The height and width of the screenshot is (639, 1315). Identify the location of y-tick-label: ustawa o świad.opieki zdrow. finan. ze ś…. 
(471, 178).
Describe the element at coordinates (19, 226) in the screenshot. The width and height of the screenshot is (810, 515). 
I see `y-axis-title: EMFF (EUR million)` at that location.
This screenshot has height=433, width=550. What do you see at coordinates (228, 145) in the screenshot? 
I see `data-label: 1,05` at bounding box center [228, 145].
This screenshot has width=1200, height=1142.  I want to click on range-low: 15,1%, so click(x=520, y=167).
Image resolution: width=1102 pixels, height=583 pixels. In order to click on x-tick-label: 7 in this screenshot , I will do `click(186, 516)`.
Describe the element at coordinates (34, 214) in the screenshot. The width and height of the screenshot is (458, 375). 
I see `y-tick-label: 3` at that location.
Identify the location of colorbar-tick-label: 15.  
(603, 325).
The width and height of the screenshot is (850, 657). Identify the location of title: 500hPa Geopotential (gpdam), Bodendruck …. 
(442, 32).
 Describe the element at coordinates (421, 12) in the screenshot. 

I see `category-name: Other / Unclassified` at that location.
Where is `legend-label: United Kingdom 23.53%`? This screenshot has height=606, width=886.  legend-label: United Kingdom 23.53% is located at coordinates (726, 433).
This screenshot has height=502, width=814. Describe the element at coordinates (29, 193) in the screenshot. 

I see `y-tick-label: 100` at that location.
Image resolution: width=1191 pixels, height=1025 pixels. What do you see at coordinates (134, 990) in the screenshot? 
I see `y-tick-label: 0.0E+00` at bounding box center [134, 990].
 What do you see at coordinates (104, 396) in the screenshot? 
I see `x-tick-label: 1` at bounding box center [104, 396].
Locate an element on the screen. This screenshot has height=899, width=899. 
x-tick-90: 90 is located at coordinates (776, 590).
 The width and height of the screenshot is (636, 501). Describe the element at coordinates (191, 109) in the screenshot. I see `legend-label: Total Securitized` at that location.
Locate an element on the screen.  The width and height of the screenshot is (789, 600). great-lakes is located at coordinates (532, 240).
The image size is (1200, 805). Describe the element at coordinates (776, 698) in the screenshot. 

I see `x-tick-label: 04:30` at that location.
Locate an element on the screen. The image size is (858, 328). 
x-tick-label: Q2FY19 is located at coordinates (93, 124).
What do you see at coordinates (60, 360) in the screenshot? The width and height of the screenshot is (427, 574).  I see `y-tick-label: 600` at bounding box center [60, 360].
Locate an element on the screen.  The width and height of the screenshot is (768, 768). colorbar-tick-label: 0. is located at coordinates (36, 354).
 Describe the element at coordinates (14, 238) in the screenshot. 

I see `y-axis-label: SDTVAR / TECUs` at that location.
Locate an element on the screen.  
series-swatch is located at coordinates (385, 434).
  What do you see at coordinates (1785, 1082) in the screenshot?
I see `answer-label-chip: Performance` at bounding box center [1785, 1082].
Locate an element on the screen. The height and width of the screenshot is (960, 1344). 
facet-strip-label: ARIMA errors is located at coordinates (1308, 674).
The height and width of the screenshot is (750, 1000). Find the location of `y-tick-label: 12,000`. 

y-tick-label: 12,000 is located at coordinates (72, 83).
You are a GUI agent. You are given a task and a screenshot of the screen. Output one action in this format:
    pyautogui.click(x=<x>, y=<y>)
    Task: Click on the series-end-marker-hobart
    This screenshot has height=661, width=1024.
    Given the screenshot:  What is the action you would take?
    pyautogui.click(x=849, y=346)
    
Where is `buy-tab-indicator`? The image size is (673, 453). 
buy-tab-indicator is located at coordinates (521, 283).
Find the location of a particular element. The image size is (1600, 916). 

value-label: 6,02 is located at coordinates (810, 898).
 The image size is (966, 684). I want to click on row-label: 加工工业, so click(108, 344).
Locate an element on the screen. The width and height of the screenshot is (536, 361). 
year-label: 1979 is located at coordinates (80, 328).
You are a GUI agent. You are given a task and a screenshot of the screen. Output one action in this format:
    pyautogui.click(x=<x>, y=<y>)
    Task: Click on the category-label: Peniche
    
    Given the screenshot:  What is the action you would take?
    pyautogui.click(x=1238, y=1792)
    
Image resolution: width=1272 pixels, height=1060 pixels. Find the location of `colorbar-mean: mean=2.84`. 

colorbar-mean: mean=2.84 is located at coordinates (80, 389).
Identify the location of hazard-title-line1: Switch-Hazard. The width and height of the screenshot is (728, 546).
========
TASK DESCRIPTION:
Rewrite every row above, changing each "Identify the location of" to "Find the position of" and leaving everything else untouched.

OUTPUT FOR THIS EXERCISE:
The height and width of the screenshot is (639, 1315). Find the position of y-tick-label: ustawa o świad.opieki zdrow. finan. ze ś…. 
(471, 178).
Describe the element at coordinates (19, 226) in the screenshot. The width and height of the screenshot is (810, 515). 
I see `y-axis-title: EMFF (EUR million)` at that location.
This screenshot has height=433, width=550. What do you see at coordinates (228, 145) in the screenshot? 
I see `data-label: 1,05` at bounding box center [228, 145].
This screenshot has width=1200, height=1142.  I want to click on range-low: 15,1%, so click(x=520, y=167).
Image resolution: width=1102 pixels, height=583 pixels. In order to click on x-tick-label: 7 in this screenshot , I will do `click(186, 516)`.
Describe the element at coordinates (34, 214) in the screenshot. The width and height of the screenshot is (458, 375). 
I see `y-tick-label: 3` at that location.
Find the position of colorbar-tick-label: 15.  
(603, 325).
The width and height of the screenshot is (850, 657). Find the position of title: 500hPa Geopotential (gpdam), Bodendruck …. 
(442, 32).
 Describe the element at coordinates (421, 12) in the screenshot. 

I see `category-name: Other / Unclassified` at that location.
Where is `legend-label: United Kingdom 23.53%`? This screenshot has height=606, width=886.  legend-label: United Kingdom 23.53% is located at coordinates (726, 433).
This screenshot has height=502, width=814. Describe the element at coordinates (29, 193) in the screenshot. 

I see `y-tick-label: 100` at that location.
Image resolution: width=1191 pixels, height=1025 pixels. What do you see at coordinates (134, 990) in the screenshot? 
I see `y-tick-label: 0.0E+00` at bounding box center [134, 990].
 What do you see at coordinates (104, 396) in the screenshot? 
I see `x-tick-label: 1` at bounding box center [104, 396].
Locate an element on the screen. This screenshot has height=899, width=899. 
x-tick-90: 90 is located at coordinates (776, 590).
 The width and height of the screenshot is (636, 501). Describe the element at coordinates (191, 109) in the screenshot. I see `legend-label: Total Securitized` at that location.
Locate an element on the screen.  The width and height of the screenshot is (789, 600). great-lakes is located at coordinates (532, 240).
The image size is (1200, 805). Describe the element at coordinates (776, 698) in the screenshot. 

I see `x-tick-label: 04:30` at that location.
Locate an element on the screen. The image size is (858, 328). 
x-tick-label: Q2FY19 is located at coordinates (93, 124).
What do you see at coordinates (60, 360) in the screenshot? The width and height of the screenshot is (427, 574).  I see `y-tick-label: 600` at bounding box center [60, 360].
Locate an element on the screen.  The width and height of the screenshot is (768, 768). colorbar-tick-label: 0. is located at coordinates (36, 354).
 Describe the element at coordinates (14, 238) in the screenshot. 

I see `y-axis-label: SDTVAR / TECUs` at that location.
Locate an element on the screen.  
series-swatch is located at coordinates (385, 434).
  What do you see at coordinates (1785, 1082) in the screenshot?
I see `answer-label-chip: Performance` at bounding box center [1785, 1082].
Locate an element on the screen. The height and width of the screenshot is (960, 1344). 
facet-strip-label: ARIMA errors is located at coordinates (1308, 674).
The height and width of the screenshot is (750, 1000). Find the location of `y-tick-label: 12,000`. 

y-tick-label: 12,000 is located at coordinates (72, 83).
You are a GUI agent. You are given a task and a screenshot of the screen. Output one action in this format:
    pyautogui.click(x=<x>, y=<y>)
    Task: Click on the series-end-marker-hobart
    This screenshot has height=661, width=1024.
    Given the screenshot:  What is the action you would take?
    pyautogui.click(x=849, y=346)
    
Where is `buy-tab-indicator`? The image size is (673, 453). 
buy-tab-indicator is located at coordinates (521, 283).
Find the location of a particular element. The image size is (1600, 916). 

value-label: 6,02 is located at coordinates (810, 898).
 The image size is (966, 684). I want to click on row-label: 加工工业, so click(108, 344).
Locate an element on the screen. The width and height of the screenshot is (536, 361). 
year-label: 1979 is located at coordinates (80, 328).
You are a GUI agent. You are given a task and a screenshot of the screen. Output one action in this format:
    pyautogui.click(x=<x>, y=<y>)
    Task: Click on the category-label: Peniche
    
    Given the screenshot:  What is the action you would take?
    pyautogui.click(x=1238, y=1792)
    
Image resolution: width=1272 pixels, height=1060 pixels. Find the location of `colorbar-mean: mean=2.84`. 

colorbar-mean: mean=2.84 is located at coordinates (80, 389).
Find the position of hazard-title-line1: Switch-Hazard. The width and height of the screenshot is (728, 546).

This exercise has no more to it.